I think of motif as one-way boundaries that cant be uncrossed, like, say, birthdays. I prefer rigid boundaries.

That said, something like water doesn't fit my purposes tho I know water is a good motif.
 
Speaking of water... In a few of my Marion series I used a wide, deep, slow moving river upon which a variety of boats trafficked. Not really sure why I did it or what it means, but if I want to get all grad student about it I suppose it could be an unchanging constant juxtaposing (paralleling even, now that I think about it) and magnifying the characters vast change.

Or not.
 
Do others use a motif (or motifs) of some form recurringly and purposely in your stories?

Occasionally. In "Stringed Instrument" I played with that motif of a string under tension early in the story, as a metaphor for the connection with two people - both in a cello and with a safety rope. Then I left it alone for quite a while, and late in the story I came back to it and snuck in a mention of a broken cello string, just to suggest a certain train of thought. But I try not to be heavy-handed about it; if people are reading it and thinking "hey, that's a motif!" then I probably need to wind it back.
 
if people are reading it and thinking "hey, that's a motif!" then I probably need to wind it back.
Heh. The problem is knowing if it's heavy-handed or not. We writers, knowing such literary tricks, can often see them when others can't. So we may read each others stories—or our own--and think, "Hmmm, a bit heavy handed there with the cello string...." but we're not the average reader. I've found that readers, by and large, tend to miss such things. Just as they miss all the little flaws and issues that we writers might see and nit-pick about.

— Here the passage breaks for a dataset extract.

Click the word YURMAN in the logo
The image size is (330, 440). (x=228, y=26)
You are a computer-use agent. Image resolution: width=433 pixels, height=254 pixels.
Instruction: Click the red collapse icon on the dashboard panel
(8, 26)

So I, the author, may think some motif of mine is a big anvil that I'm dropping on the reader's head, but the reader might actually have to re-read the story several times before they ever get it. :D

Interesting question/issue. How do we know if we're laying it on too thick or not thick enough for most readers? Readers who are not, like us writers, going to easily catch such things? :confused:
 
To be an author's motif, I'd expect to see it over their collection of works. I don't think I spend much time focusing on the "beaded curtain" motif in individual stories--I just have a couple going through a doorway covered by a beaded curtain. It's more like a reader who follows my stories will have it pop out at them when they see it in a story.
 
:cattail: All the time. Usually, however, I don't use them consciously until I start re-reading the story and get an idea of it's overall theme.

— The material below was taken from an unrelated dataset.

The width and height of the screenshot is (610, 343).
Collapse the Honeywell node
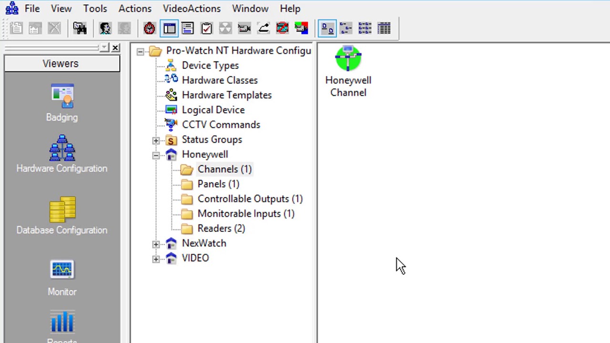pos(156,155)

I notice this a lot too, and I think it's pretty common. Often your subconscious is up to something when you write and after a few drafts you can pick out what it's up to and then you get to play around with it some more.
 
LOL Mostly your subconscious is up to awful writing, with a dollop of creativity.
 
In a series I wrote a couple of years ago I got the idea of using honeysuckle as a motif for lesbianism, I'm not sure it went anywhere further than a couple of vague references, but it certainly stuck in my mind.
 
In a series I wrote a couple of years ago I got the idea of using honeysuckle as a motif for lesbianism, I'm not sure it went anywhere further than a couple of vague references, but it certainly stuck in my mind.
That's a nice one!
 
My muse has a thing for the stereo playing when I write, so quite often music; whether it be mentioning an artist and song title, or specific lyrics; usually finds its way into most of my stories.

Food tends to wedge itself into plot lines on a regular basis also...sometimes erotically and sometimes just as symbolism such as: "Sure, scrambled eggs sounds good. Just like my brain is right now."

And if a stuffed animal or two shows up in the storyline, you can be assured that this is a turning point of some type in a romance. A three foot tall Tigger and 18" Winnie the Pooh plushies are recurring characters all their own in my current series 'Pizza Boy at the Door.'

Good old Sigmund Freud would probably have a ball analyzing some of the things I regularly insert in my works. :D
 
A posting by Throbbs on another thread reminded me of another motif I pursue occasionally in my stories (and one poem here). "La Petite Morte," which is French for "a little death," and has been used by mainstream authors and philosophers as a symbol for orgasm.